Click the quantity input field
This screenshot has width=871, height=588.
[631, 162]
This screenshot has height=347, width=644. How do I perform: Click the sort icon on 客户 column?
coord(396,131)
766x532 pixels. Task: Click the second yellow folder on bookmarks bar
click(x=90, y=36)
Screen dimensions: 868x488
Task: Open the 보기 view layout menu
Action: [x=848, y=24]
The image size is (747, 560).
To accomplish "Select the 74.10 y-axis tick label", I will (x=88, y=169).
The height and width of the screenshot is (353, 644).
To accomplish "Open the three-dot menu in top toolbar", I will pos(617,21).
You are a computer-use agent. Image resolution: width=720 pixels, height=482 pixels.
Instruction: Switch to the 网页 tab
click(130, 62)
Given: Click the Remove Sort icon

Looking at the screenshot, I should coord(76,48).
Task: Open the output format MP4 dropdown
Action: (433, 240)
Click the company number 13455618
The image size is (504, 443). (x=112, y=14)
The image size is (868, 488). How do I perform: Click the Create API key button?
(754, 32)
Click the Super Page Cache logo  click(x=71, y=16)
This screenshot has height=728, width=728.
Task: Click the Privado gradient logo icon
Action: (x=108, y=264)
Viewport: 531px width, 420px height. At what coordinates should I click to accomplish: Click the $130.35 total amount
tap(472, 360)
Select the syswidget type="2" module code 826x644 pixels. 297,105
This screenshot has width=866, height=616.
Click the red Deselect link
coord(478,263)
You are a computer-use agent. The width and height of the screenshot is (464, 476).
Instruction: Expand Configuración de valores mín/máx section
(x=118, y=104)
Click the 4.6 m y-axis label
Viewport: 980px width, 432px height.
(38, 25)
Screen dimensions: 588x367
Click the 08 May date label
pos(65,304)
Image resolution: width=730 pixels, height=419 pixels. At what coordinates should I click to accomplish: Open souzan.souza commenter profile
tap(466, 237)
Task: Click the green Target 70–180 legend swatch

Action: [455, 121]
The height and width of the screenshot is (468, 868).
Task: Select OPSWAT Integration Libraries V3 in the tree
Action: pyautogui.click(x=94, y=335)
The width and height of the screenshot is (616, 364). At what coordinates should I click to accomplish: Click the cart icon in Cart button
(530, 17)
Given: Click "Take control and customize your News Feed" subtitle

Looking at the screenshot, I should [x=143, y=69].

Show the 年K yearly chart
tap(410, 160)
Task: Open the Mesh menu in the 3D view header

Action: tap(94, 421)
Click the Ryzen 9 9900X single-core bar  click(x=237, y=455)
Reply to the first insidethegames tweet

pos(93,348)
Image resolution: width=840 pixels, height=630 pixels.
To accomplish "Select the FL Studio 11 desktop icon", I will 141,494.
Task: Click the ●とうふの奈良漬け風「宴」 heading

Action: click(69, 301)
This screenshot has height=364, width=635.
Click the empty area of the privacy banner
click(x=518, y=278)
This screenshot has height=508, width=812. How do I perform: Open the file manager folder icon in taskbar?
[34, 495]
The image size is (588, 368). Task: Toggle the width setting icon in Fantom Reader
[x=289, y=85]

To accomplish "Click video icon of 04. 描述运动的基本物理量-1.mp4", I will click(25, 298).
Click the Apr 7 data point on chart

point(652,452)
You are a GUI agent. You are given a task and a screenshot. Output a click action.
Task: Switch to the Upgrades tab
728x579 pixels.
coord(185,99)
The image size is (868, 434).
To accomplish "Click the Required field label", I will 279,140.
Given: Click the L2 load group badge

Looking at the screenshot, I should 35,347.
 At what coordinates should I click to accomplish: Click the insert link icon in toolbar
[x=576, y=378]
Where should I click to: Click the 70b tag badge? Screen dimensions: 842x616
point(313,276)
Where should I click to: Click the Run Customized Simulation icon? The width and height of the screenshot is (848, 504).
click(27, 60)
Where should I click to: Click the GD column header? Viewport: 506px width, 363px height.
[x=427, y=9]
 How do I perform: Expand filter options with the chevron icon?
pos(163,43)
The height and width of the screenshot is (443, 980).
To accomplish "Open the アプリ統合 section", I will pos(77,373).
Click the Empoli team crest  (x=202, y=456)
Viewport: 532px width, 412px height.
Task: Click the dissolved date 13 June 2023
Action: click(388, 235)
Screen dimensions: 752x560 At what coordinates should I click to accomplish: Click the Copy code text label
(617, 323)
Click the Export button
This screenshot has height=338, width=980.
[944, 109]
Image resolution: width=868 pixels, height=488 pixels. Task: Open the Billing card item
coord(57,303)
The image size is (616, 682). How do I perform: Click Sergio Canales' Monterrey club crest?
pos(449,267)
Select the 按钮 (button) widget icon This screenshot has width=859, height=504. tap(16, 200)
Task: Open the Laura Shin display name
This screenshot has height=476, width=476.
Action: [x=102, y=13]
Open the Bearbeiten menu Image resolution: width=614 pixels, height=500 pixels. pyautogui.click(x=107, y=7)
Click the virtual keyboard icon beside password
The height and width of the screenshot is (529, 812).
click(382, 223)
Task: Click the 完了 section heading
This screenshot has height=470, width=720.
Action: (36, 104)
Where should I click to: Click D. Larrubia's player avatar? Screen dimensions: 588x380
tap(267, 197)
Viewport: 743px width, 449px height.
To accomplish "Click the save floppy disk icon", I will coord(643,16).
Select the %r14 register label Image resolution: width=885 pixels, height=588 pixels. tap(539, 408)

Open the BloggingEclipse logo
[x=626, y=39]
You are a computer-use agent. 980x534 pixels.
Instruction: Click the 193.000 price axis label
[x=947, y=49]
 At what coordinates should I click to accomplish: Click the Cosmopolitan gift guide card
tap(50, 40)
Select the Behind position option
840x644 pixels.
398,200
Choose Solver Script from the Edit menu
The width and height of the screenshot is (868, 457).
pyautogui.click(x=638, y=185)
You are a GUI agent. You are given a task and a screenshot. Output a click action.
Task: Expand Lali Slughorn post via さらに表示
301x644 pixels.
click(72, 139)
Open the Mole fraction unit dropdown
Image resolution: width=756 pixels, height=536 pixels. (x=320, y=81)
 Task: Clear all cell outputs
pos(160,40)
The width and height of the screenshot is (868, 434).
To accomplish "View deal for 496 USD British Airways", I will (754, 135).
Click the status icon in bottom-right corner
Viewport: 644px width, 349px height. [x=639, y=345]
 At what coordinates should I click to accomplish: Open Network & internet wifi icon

ABOUT THIS EXERCISE |
Copy out each record word for word.

ANSWER TO THE PROBLEM |
Click the quantity input field
This screenshot has width=871, height=588.
[631, 162]
This screenshot has height=347, width=644. How do I perform: Click the sort icon on 客户 column?
coord(396,131)
766x532 pixels. Task: Click the second yellow folder on bookmarks bar
click(x=90, y=36)
Screen dimensions: 868x488
Task: Open the 보기 view layout menu
Action: [x=848, y=24]
The image size is (747, 560).
To accomplish "Select the 74.10 y-axis tick label", I will (x=88, y=169).
The height and width of the screenshot is (353, 644).
To accomplish "Open the three-dot menu in top toolbar", I will pos(617,21).
You are a computer-use agent. Image resolution: width=720 pixels, height=482 pixels.
Instruction: Switch to the 网页 tab
click(130, 62)
Given: Click the Remove Sort icon

Looking at the screenshot, I should coord(76,48).
Task: Open the output format MP4 dropdown
Action: (433, 240)
Click the company number 13455618
The image size is (504, 443). (x=112, y=14)
The image size is (868, 488). How do I perform: Click the Create API key button?
(754, 32)
Click the Super Page Cache logo  click(x=71, y=16)
This screenshot has height=728, width=728.
Task: Click the Privado gradient logo icon
Action: (x=108, y=264)
Viewport: 531px width, 420px height. At what coordinates should I click to accomplish: Click the $130.35 total amount
tap(472, 360)
Select the syswidget type="2" module code 826x644 pixels. 297,105
This screenshot has width=866, height=616.
Click the red Deselect link
coord(478,263)
You are a computer-use agent. The width and height of the screenshot is (464, 476).
Instruction: Expand Configuración de valores mín/máx section
(x=118, y=104)
Click the 4.6 m y-axis label
Viewport: 980px width, 432px height.
(38, 25)
Screen dimensions: 588x367
Click the 08 May date label
pos(65,304)
Image resolution: width=730 pixels, height=419 pixels. At what coordinates should I click to accomplish: Open souzan.souza commenter profile
tap(466, 237)
Task: Click the green Target 70–180 legend swatch

Action: [455, 121]
The height and width of the screenshot is (468, 868).
Task: Select OPSWAT Integration Libraries V3 in the tree
Action: pyautogui.click(x=94, y=335)
The width and height of the screenshot is (616, 364). At what coordinates should I click to accomplish: Click the cart icon in Cart button
(530, 17)
Given: Click "Take control and customize your News Feed" subtitle

Looking at the screenshot, I should [x=143, y=69].

Show the 年K yearly chart
tap(410, 160)
Task: Open the Mesh menu in the 3D view header

Action: tap(94, 421)
Click the Ryzen 9 9900X single-core bar  click(x=237, y=455)
Reply to the first insidethegames tweet

pos(93,348)
Image resolution: width=840 pixels, height=630 pixels.
To accomplish "Select the FL Studio 11 desktop icon", I will 141,494.
Task: Click the ●とうふの奈良漬け風「宴」 heading

Action: click(69, 301)
This screenshot has height=364, width=635.
Click the empty area of the privacy banner
click(x=518, y=278)
This screenshot has height=508, width=812. How do I perform: Open the file manager folder icon in taskbar?
[34, 495]
The image size is (588, 368). Task: Toggle the width setting icon in Fantom Reader
[x=289, y=85]

To accomplish "Click video icon of 04. 描述运动的基本物理量-1.mp4", I will click(25, 298).
Click the Apr 7 data point on chart

point(652,452)
You are a GUI agent. You are given a task and a screenshot. Output a click action.
Task: Switch to the Upgrades tab
728x579 pixels.
coord(185,99)
The image size is (868, 434).
To accomplish "Click the Required field label", I will 279,140.
Given: Click the L2 load group badge

Looking at the screenshot, I should 35,347.
 At what coordinates should I click to accomplish: Click the insert link icon in toolbar
[x=576, y=378]
Where should I click to: Click the 70b tag badge? Screen dimensions: 842x616
point(313,276)
Where should I click to: Click the Run Customized Simulation icon? The width and height of the screenshot is (848, 504).
click(27, 60)
Where should I click to: Click the GD column header? Viewport: 506px width, 363px height.
[x=427, y=9]
 How do I perform: Expand filter options with the chevron icon?
pos(163,43)
The height and width of the screenshot is (443, 980).
To accomplish "Open the アプリ統合 section", I will pos(77,373).
Click the Empoli team crest  (x=202, y=456)
Viewport: 532px width, 412px height.
Task: Click the dissolved date 13 June 2023
Action: click(388, 235)
Screen dimensions: 752x560 At what coordinates should I click to accomplish: Click the Copy code text label
(617, 323)
Click the Export button
This screenshot has height=338, width=980.
[944, 109]
Image resolution: width=868 pixels, height=488 pixels. Task: Open the Billing card item
coord(57,303)
The image size is (616, 682). How do I perform: Click Sergio Canales' Monterrey club crest?
pos(449,267)
Select the 按钮 (button) widget icon This screenshot has width=859, height=504. tap(16, 200)
Task: Open the Laura Shin display name
This screenshot has height=476, width=476.
Action: [x=102, y=13]
Open the Bearbeiten menu Image resolution: width=614 pixels, height=500 pixels. pyautogui.click(x=107, y=7)
Click the virtual keyboard icon beside password
The height and width of the screenshot is (529, 812).
click(382, 223)
Task: Click the 完了 section heading
This screenshot has height=470, width=720.
Action: (36, 104)
Where should I click to: Click D. Larrubia's player avatar? Screen dimensions: 588x380
tap(267, 197)
Viewport: 743px width, 449px height.
To accomplish "Click the save floppy disk icon", I will coord(643,16).
Select the %r14 register label Image resolution: width=885 pixels, height=588 pixels. tap(539, 408)

Open the BloggingEclipse logo
[x=626, y=39]
You are a computer-use agent. 980x534 pixels.
Instruction: Click the 193.000 price axis label
[x=947, y=49]
 At what coordinates should I click to accomplish: Click the Cosmopolitan gift guide card
tap(50, 40)
Select the Behind position option
840x644 pixels.
398,200
Choose Solver Script from the Edit menu
The width and height of the screenshot is (868, 457).
pyautogui.click(x=638, y=185)
You are a GUI agent. You are given a task and a screenshot. Output a click action.
Task: Expand Lali Slughorn post via さらに表示
301x644 pixels.
click(72, 139)
Open the Mole fraction unit dropdown
Image resolution: width=756 pixels, height=536 pixels. (x=320, y=81)
 Task: Clear all cell outputs
pos(160,40)
The width and height of the screenshot is (868, 434).
To accomplish "View deal for 496 USD British Airways", I will (754, 135).
Click the status icon in bottom-right corner
Viewport: 644px width, 349px height. [x=639, y=345]
 At what coordinates should I click to accomplish: Open Network & internet wifi icon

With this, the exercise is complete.